● **BRIEF**:
Please copy exactly the part of the records below that opens with the line containing "Click the 8" and closes with the line containing "You are a computer-use", leaving out any pictures.

● **INPUT MATERIAL**:
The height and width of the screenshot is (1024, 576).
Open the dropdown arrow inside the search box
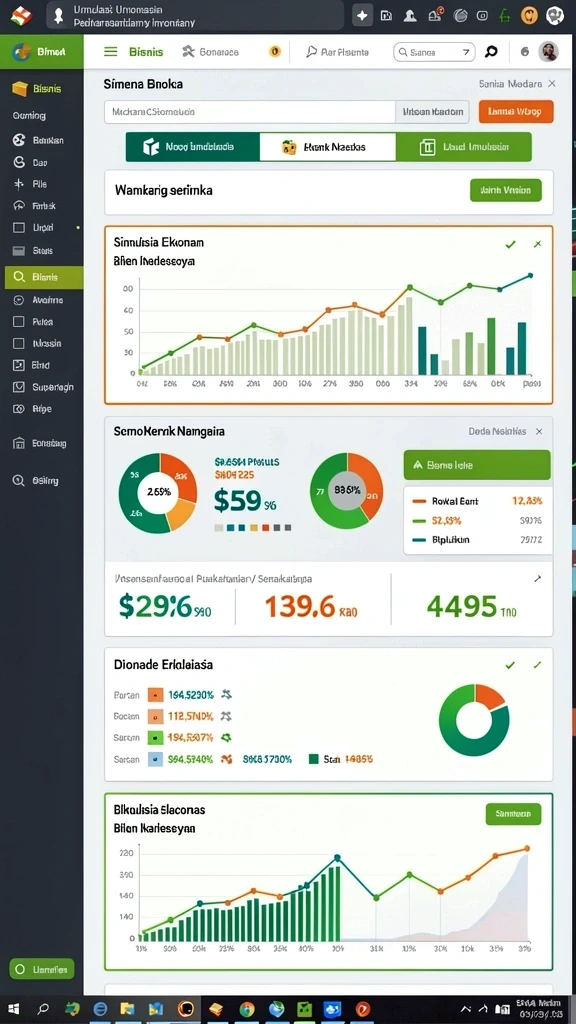point(466,52)
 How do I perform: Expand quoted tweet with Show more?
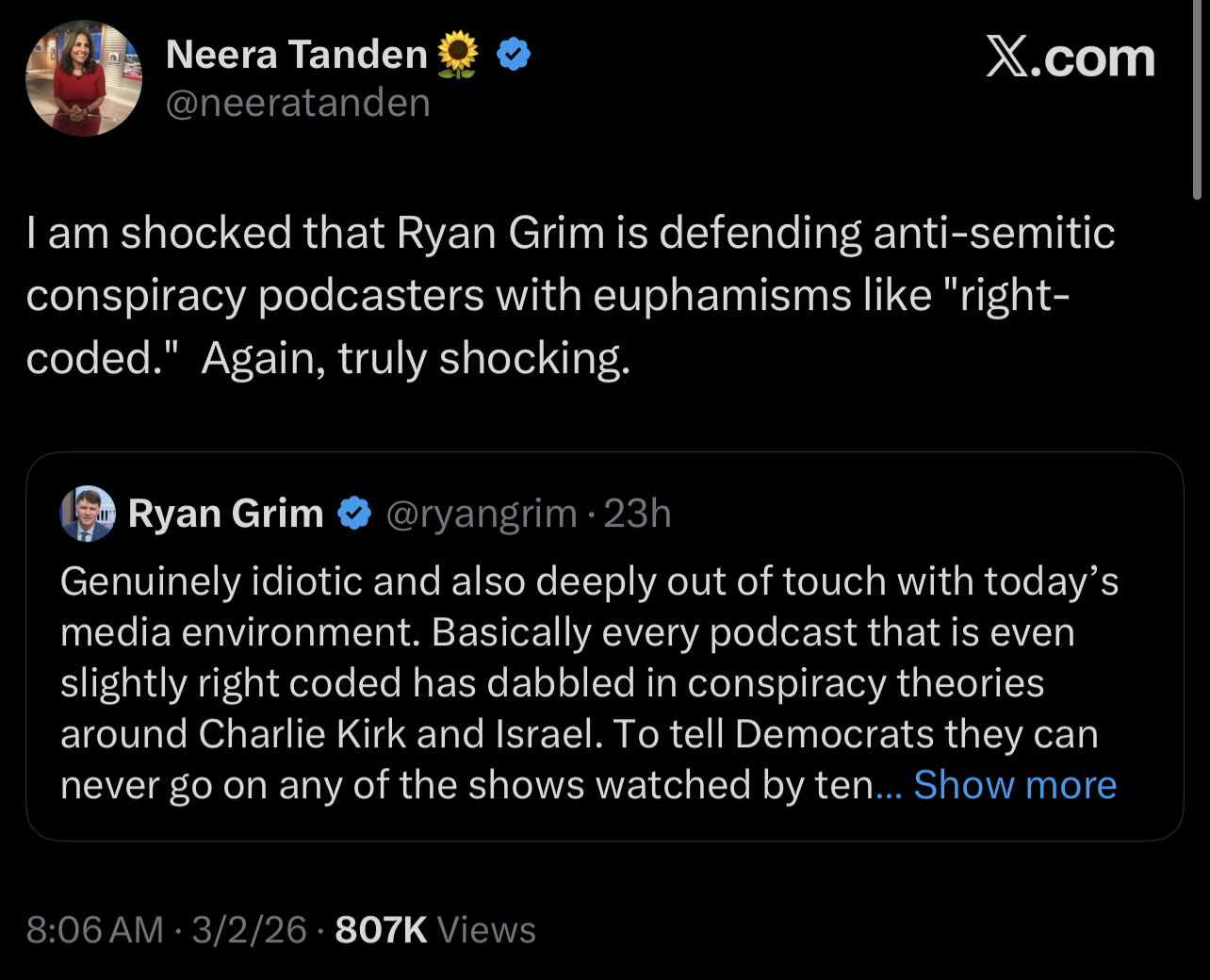[1015, 785]
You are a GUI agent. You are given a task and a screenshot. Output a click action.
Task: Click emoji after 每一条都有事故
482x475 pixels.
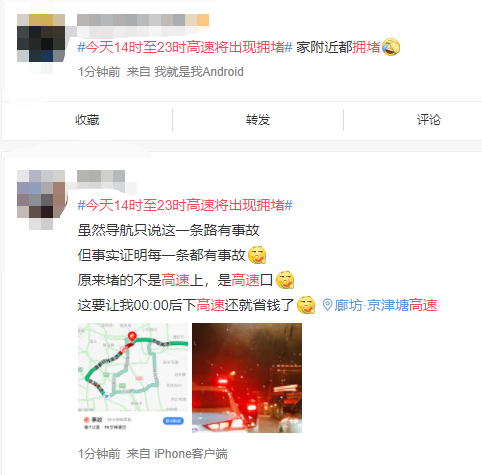[x=257, y=255]
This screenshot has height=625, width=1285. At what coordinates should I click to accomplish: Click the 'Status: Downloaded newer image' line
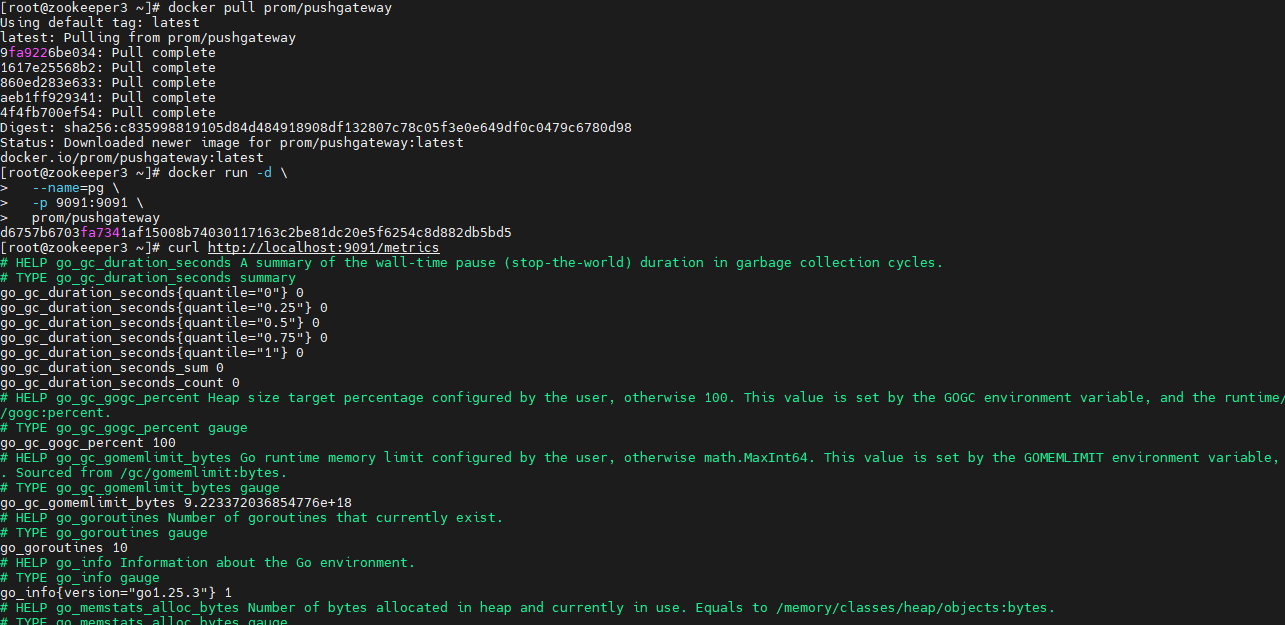click(x=231, y=143)
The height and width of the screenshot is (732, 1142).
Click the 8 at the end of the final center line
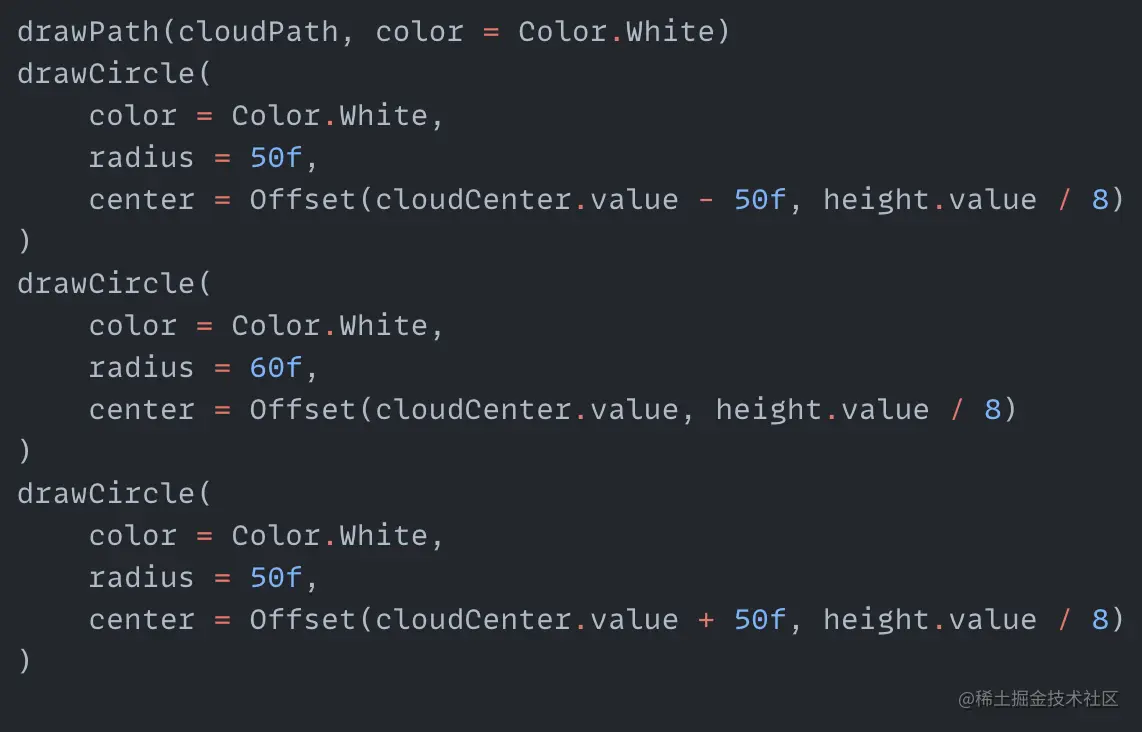[x=1100, y=620]
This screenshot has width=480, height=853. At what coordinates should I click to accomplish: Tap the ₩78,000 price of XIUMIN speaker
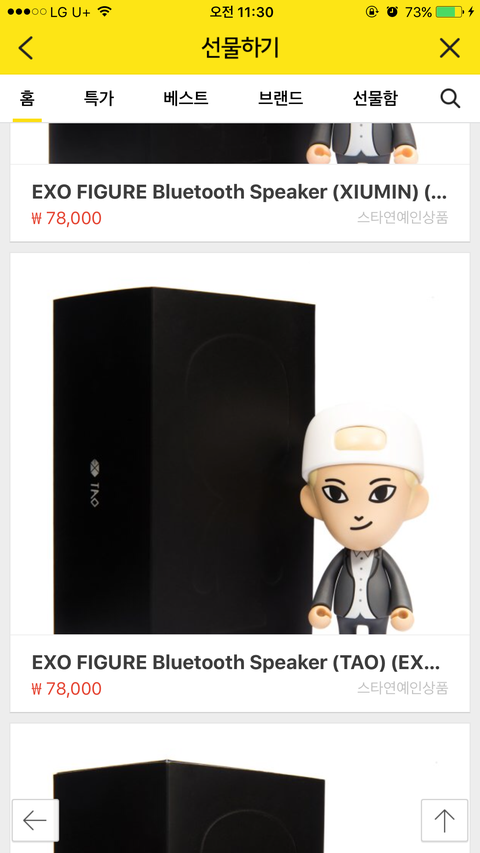point(66,218)
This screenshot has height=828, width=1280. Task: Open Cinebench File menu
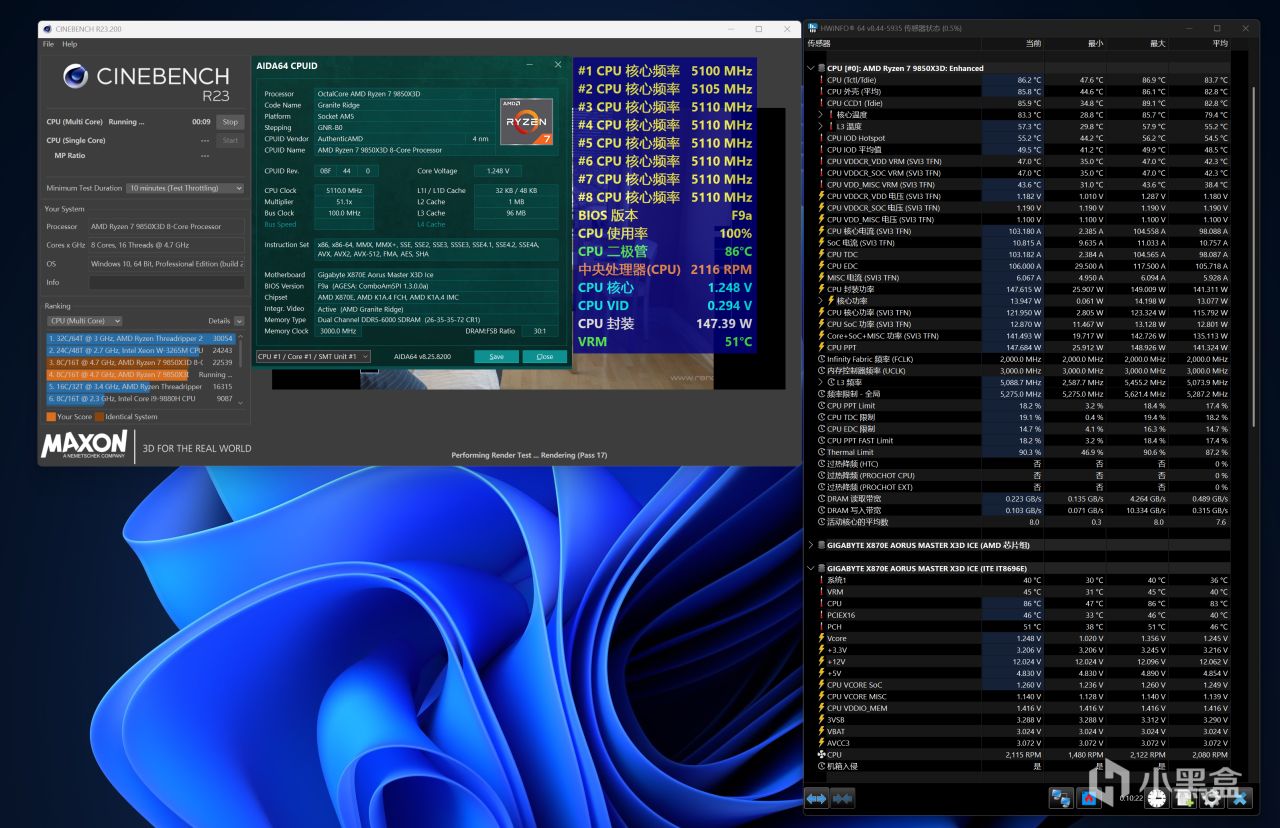[x=48, y=44]
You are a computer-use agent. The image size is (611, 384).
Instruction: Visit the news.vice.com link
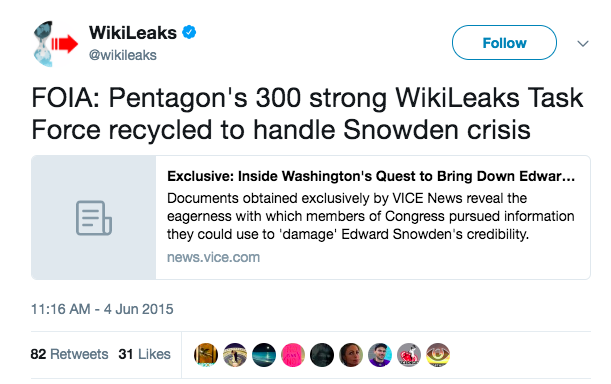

● **FINAL ANSWER**:
Click the 8 at the end of the final center line
[x=1100, y=620]
This screenshot has width=480, height=853. At what coordinates should I click to accomplish: Tap the ₩78,000 price of XIUMIN speaker
point(66,218)
This screenshot has height=828, width=1280. Task: Open Cinebench File menu
[x=48, y=44]
You are a computer-use agent. The image size is (611, 384).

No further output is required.